Fig. 7: Prdx1 activates the NLRP3 inflammasome in macrophages.

A–E Primary peritoneal macrophages (PPMs) isolated from wild-type mice were stimulated with rPrdx1 (25 nM) for 12 and 24 hours (h) with or without pretreatment of MCC950 (10 μM for 1 h). Cells were collected and analyzed for the expression levels of pro-caspase-1 (pro-Casp1) (A), NLRP3 (B), and pro-IL-1β (C). Conditioned medium was harvested and analyzed for cleaved Casp1 (D) and mature IL-1β (E) expression levels. Typical images and quantification are included (n = 3 biological repeats). F, G NLRP3 protein expression and quantification in colon tissues from Prdx1^–/– mice and their littermates treated with DSS (n = 6 mice per group). H IL-1β levels in colon tissues from the indicated mouse groups were detected by ELISA (n = 6 mice per group). I–K WT mice were depleted of macrophages using clodronate liposomes (CLs) and subsequently administered 3% DSS, accompanied by i.v. injection of either PBS or rPrdx1 (10 μg/kg; n = 5 mice per group).
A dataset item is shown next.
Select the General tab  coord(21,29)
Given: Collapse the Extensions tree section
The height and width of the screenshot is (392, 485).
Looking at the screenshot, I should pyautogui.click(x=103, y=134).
NLRP3 protein expression and quantification (I, J), along with IL-1β levels (K) were detected in colon tissues from the indicated mouse groups. Data are expressed as mean ± SD; ^*P < 0.05, ^**P < 0.01, ^***P < 0.001 by one-way ANOVA. Results presented were repeated at least three independent experiments for each experimental condition.